Our scoping review analysed 70 years of TB science in South Africa. We identified cycles in programmatic responses to the availability of new drugs and emergent resistance, culminating in the current debates around the introduction of BDQ. We critically reflected on the implications of these cycles for AMR stewardship. There are many shared concerns between the fields of TB and AMR, and collaborative research will be required to better understand and respond to the intractable predicament of emergent resistance and dwindling drug supply. Our analysis suggests that despite the programmatic and scientific awareness of the risks of emergent AMR, novel antimicrobials will be used with limited stewardship, driven by socio-political dynamics inherent to public health systems. We suggest this analysis adds further weight to the cause of re-interrogating the logics of AMR stewardship – away from unhelpful binary positions of prescription versus withholding, and toward management of use aligned with cycles of drug development and deployment.

In addition, we note that the observed reliance on pharmaceuticals within these cycles can be problematic when viewed through the lens of global health. Programmes and policies shaped predominantly around drug availability and efficacy may falter as resistance emerges, often reverting progress made in treatment settings. Hence, we advocate that global public health initiatives designed for TB, expand their approach by bringing together the often siloed and discrete critical analysis of AMR and TB.

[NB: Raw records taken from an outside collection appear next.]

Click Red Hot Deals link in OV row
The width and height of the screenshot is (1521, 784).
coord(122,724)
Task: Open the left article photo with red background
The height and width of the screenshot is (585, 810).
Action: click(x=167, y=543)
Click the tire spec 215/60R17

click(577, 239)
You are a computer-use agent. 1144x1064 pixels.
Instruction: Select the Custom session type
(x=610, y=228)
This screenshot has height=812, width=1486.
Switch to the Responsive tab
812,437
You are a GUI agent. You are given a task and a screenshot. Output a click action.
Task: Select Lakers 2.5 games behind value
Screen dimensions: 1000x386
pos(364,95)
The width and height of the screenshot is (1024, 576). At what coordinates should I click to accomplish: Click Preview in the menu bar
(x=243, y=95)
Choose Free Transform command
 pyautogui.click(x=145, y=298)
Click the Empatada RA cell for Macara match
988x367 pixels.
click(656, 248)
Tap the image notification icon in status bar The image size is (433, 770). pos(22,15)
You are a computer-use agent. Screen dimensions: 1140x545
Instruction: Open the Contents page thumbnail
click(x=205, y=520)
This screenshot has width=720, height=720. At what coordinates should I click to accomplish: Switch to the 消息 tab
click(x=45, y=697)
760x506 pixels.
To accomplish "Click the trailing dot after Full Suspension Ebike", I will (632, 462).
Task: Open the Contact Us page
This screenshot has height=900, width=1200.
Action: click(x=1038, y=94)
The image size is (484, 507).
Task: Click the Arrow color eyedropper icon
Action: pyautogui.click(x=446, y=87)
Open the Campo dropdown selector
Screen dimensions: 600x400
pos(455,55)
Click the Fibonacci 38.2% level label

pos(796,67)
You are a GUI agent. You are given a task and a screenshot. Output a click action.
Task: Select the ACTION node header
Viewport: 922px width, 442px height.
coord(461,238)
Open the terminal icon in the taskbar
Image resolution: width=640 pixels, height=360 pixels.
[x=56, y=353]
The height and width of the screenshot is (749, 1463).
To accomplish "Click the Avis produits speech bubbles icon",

This approach should integrate a stronger emphasis on social care and support, and the strengthening of health systems, aiming to mitigate the impact of antibiotic resistance. By doing so, we can better safeguard the strides made in combating diseases and ensure a more resilient response to the inevitable challenges posed by AMR, ultimately contributing to the global effort against infectious diseases.

Acknowledgements

Acknowledgement and thanks must be given to Professor Clare Chandler and Professor Alison Grant for their valuable insights and feedback throughout the course of this work. We would also like to express our appreciation to Yusuf Ras, the librarian at Stellenbosch University, who played a crucial role in facilitating our scoping review. This combined expertise has been instrumental in shaping this research and ensuring its relevance and impact.

Disclosure statement

No potential conflict of interest was reported by the author(s).

Additional information

Funding

Rene Raad has contributed to this research with the financial assistance of the Medical Research Foundation (grant number PHAA007524). Graeme Hoddinott has contributed to this document with the financial assistance of the European Union (grant number DCI-PANAF/2020/420-028), through the African Research Initiative for Scientific Excellence (ARISE), pilot programme. ARISE is implemented by the African Academy of Sciences with support from the European Commission and the African Union Commission. The contents of this document are the sole responsibility of the author(s) and can under no circumstances be regarded as reflecting the position of the European Union, the African Academy of Sciences, and the African Union Commission.

Notes

1 Although first used in South Africa in 1941 (Collins, 1982), the BCG vaccine was not embraced until de Villiers incorporated it into his short-term strategy. Prior to 1957, BCG had been used sparingly for nurses who had high exposure to the disease. After seeing BCGs success, the short-term strategy extended its use to children, with the aim of vaccinating them all before leaving school (de Villiers, 1957).

2 ‘Coloured’ is a racial classification in southern Africa and is composed primarily of people who were formally understood to be ‘mixed race’, but have since developed their own independent culture/ethnicity group. 'Coloured' is contentious. It was largely a lie invented to suit / support apartheid's hierarchy of races that coloured people are descendant from white farmers and their black labourers. Genetically, most coloured people are descendant from Khoi and San peoples who were resident in the Cape (and had held back the spread of black / bantu-speaking peoples from the north and east. And then there are also the descendants of south-east Asian (Malaysian and Indonesian mainly) slaves.